** ASSIGNMENT **
Below is a listing from which only part is wanted; return exactly the lines from the one with "The image size is (952, 1235)." up to and including the one with "You are a computer-use agent. 750x600 pixels.".

** EXERCISE INPUT **
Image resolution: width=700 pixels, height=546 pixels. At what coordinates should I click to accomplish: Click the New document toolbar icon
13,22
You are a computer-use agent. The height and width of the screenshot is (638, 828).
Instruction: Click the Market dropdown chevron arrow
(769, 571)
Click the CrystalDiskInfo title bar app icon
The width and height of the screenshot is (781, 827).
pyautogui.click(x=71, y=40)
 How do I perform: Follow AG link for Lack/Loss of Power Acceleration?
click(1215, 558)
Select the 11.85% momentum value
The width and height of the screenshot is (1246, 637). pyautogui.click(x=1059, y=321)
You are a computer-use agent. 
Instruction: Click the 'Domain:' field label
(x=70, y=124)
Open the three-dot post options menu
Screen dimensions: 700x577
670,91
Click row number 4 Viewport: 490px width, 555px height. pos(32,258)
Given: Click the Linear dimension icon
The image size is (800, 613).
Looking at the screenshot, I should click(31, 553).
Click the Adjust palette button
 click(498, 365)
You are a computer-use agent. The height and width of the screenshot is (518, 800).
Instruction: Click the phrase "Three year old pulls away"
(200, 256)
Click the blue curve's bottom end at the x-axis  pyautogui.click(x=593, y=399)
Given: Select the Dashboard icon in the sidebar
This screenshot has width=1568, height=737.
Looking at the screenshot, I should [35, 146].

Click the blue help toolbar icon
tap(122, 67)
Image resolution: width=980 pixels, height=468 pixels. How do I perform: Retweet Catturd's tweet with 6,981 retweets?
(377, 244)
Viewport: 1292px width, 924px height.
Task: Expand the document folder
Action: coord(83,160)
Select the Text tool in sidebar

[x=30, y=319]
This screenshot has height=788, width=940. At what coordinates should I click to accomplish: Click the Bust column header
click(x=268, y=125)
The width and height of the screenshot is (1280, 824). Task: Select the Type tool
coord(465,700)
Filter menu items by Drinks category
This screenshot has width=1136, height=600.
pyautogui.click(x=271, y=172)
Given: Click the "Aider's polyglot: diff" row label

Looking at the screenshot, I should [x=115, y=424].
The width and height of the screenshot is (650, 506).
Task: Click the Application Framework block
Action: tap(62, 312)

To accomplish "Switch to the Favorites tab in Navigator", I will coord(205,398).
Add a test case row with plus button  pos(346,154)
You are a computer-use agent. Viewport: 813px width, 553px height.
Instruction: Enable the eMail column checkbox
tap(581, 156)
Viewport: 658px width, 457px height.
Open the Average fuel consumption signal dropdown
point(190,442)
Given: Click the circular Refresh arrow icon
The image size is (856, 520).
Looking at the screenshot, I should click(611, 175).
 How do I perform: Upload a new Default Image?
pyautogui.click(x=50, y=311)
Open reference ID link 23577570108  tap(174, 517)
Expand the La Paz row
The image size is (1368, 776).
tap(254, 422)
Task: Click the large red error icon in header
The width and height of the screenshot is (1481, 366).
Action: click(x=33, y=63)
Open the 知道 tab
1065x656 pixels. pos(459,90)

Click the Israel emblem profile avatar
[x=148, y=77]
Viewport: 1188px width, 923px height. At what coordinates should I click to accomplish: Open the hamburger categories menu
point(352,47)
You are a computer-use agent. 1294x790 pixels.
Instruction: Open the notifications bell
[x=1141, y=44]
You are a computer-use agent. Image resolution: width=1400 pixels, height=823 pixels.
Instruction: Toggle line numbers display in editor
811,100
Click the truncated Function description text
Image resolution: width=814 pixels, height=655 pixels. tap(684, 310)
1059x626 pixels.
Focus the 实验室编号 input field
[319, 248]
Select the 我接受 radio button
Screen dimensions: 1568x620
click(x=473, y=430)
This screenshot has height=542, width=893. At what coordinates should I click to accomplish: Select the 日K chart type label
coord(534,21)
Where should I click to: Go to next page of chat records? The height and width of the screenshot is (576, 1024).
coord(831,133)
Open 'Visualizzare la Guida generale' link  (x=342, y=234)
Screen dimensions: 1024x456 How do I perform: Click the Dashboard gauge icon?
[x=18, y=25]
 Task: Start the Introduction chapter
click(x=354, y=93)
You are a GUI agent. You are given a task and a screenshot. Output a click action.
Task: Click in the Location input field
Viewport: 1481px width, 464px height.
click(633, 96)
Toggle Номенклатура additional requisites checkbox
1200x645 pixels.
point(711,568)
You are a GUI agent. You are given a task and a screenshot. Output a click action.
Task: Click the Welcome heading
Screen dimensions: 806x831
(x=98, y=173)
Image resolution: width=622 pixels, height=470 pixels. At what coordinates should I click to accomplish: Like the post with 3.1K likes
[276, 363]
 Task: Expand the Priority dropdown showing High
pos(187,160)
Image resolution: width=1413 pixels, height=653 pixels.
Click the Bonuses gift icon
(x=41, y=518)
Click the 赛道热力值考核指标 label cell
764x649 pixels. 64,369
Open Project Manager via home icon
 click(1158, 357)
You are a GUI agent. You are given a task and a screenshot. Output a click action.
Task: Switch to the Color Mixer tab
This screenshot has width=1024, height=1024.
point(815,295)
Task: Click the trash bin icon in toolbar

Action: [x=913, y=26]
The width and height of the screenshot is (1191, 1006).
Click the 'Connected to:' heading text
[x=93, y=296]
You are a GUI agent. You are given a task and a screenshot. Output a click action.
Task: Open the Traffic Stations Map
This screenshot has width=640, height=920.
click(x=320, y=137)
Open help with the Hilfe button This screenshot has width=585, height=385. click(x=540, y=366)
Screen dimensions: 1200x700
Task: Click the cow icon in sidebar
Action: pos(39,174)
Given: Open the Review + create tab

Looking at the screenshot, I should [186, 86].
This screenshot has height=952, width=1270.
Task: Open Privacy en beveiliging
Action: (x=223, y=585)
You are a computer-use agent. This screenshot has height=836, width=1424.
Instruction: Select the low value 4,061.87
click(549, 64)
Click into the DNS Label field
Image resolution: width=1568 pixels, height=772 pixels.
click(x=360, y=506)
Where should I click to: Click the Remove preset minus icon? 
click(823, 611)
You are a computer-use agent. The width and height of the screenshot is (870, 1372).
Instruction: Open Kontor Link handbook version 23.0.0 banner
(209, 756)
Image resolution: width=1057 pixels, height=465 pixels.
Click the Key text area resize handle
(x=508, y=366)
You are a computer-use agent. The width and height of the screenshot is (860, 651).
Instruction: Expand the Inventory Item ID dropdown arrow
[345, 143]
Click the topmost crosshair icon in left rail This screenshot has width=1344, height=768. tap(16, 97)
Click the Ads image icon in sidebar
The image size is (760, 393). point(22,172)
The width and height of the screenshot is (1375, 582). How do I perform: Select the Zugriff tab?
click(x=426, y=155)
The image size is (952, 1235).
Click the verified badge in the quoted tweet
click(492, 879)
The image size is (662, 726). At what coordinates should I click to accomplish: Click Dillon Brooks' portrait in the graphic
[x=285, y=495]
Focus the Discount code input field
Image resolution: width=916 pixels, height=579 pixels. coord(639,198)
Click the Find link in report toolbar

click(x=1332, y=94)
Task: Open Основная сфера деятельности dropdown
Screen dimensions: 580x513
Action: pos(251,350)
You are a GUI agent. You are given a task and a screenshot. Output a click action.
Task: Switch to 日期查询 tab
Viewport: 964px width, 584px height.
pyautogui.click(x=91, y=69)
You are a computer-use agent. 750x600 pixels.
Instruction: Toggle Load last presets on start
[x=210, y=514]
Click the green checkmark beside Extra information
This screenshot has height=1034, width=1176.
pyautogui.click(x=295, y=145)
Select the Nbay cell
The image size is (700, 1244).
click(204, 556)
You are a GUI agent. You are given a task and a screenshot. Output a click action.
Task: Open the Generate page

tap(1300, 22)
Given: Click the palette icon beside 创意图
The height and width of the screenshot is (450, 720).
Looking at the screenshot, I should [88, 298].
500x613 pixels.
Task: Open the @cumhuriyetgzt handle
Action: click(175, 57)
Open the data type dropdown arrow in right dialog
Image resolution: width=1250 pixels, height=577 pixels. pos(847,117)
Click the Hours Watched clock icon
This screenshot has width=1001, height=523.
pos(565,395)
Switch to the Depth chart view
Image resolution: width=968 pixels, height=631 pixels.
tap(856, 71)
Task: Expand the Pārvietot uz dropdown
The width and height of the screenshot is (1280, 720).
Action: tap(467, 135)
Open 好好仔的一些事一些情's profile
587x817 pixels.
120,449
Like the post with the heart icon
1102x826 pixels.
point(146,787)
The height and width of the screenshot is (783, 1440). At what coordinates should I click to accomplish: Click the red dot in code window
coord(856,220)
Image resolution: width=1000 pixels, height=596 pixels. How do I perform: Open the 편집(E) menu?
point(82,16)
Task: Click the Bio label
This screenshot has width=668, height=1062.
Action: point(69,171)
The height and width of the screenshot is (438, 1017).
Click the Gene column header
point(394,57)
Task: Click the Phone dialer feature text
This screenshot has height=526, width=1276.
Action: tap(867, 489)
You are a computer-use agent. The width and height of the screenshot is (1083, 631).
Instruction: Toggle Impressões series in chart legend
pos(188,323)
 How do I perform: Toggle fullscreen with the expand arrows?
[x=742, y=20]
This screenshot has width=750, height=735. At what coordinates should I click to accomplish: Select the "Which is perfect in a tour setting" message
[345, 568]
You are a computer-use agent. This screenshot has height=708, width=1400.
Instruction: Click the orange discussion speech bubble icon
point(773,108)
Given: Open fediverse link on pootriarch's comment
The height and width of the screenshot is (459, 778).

** SOLVED EXERCISE **
The image size is (952, 1235).
Click the verified badge in the quoted tweet
click(492, 879)
The image size is (662, 726). At what coordinates should I click to accomplish: Click Dillon Brooks' portrait in the graphic
[x=285, y=495]
Focus the Discount code input field
Image resolution: width=916 pixels, height=579 pixels. coord(639,198)
Click the Find link in report toolbar

click(x=1332, y=94)
Task: Open Основная сфера деятельности dropdown
Screen dimensions: 580x513
Action: pos(251,350)
You are a GUI agent. You are given a task and a screenshot. Output a click action.
Task: Switch to 日期查询 tab
Viewport: 964px width, 584px height.
pyautogui.click(x=91, y=69)
You are a computer-use agent. 750x600 pixels.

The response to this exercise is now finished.